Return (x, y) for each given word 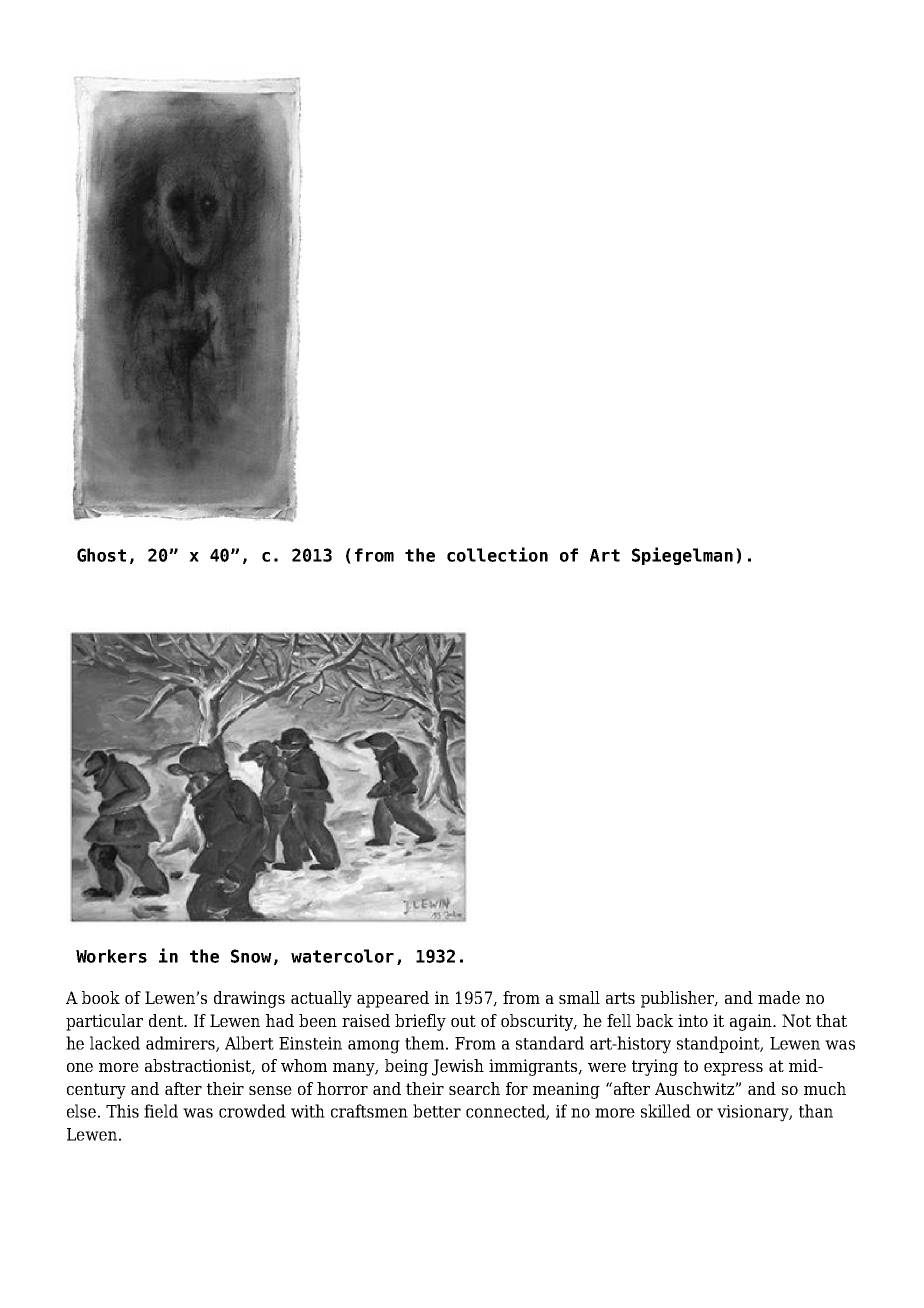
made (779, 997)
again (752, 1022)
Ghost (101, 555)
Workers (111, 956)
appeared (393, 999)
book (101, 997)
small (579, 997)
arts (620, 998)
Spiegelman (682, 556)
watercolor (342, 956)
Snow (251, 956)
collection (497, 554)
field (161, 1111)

######

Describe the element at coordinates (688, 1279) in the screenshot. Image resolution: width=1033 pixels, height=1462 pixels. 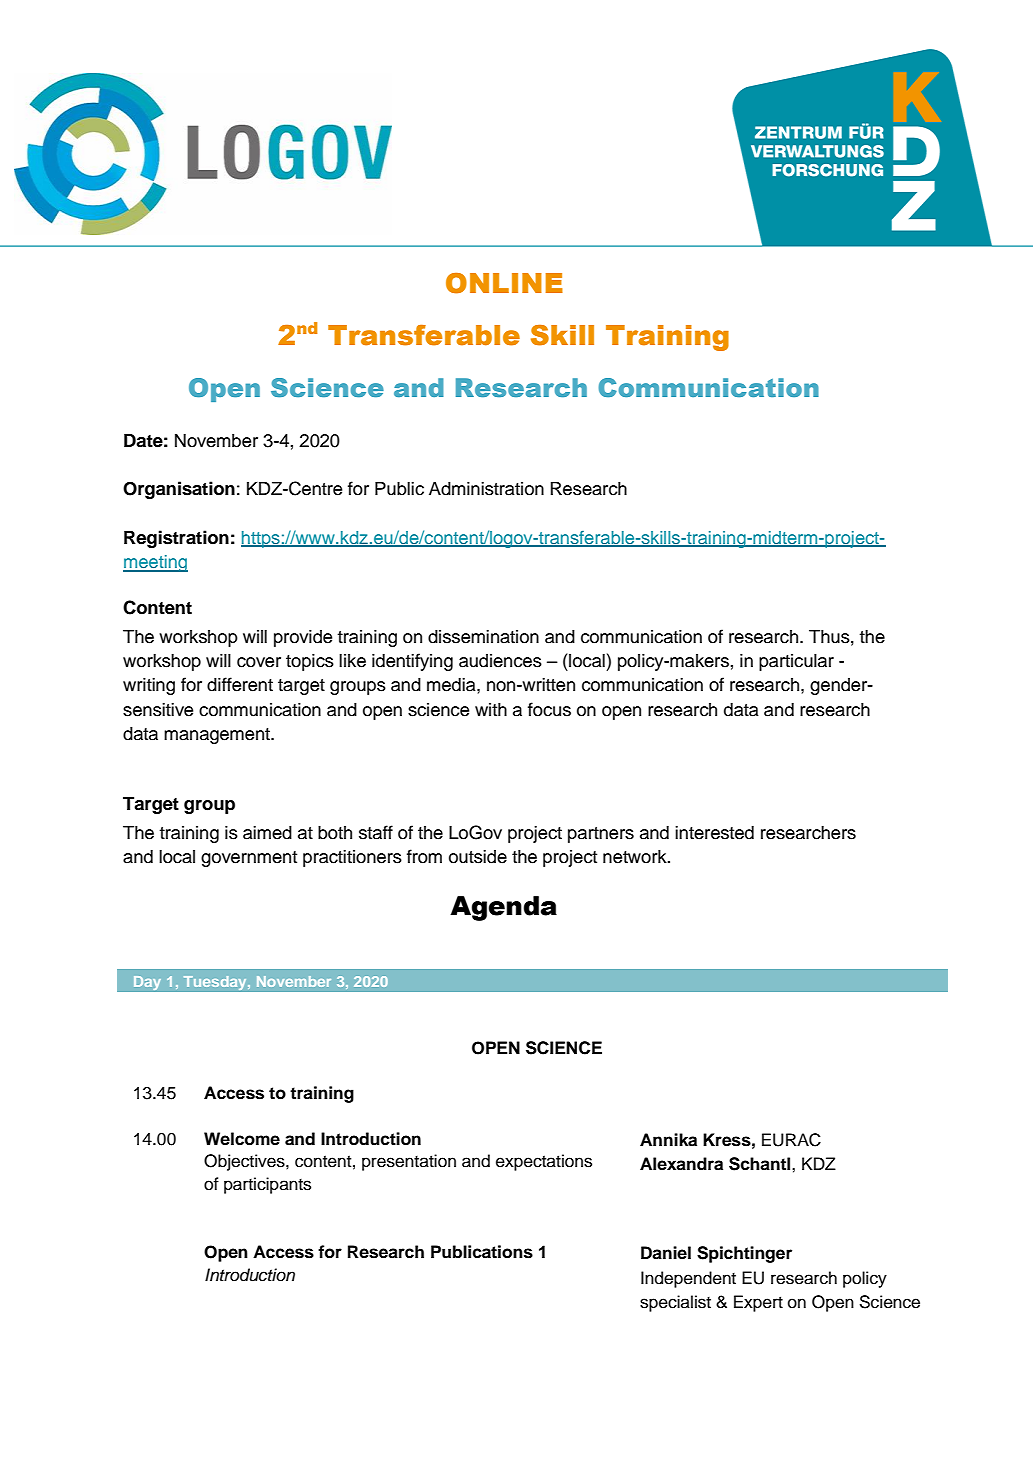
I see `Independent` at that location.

######

Repeat the records above word for word, from the line with "Return (x, y) for each given word" up to and including the line with "field (161, 1111)", and leave the pictures out of your answer.

Return (x, y) for each given word 
made (779, 997)
again (752, 1022)
Ghost (101, 555)
Workers (111, 956)
appeared (393, 999)
book (101, 997)
small (579, 997)
arts (620, 998)
Spiegelman (682, 556)
watercolor (342, 956)
Snow (251, 956)
collection (497, 554)
field (161, 1111)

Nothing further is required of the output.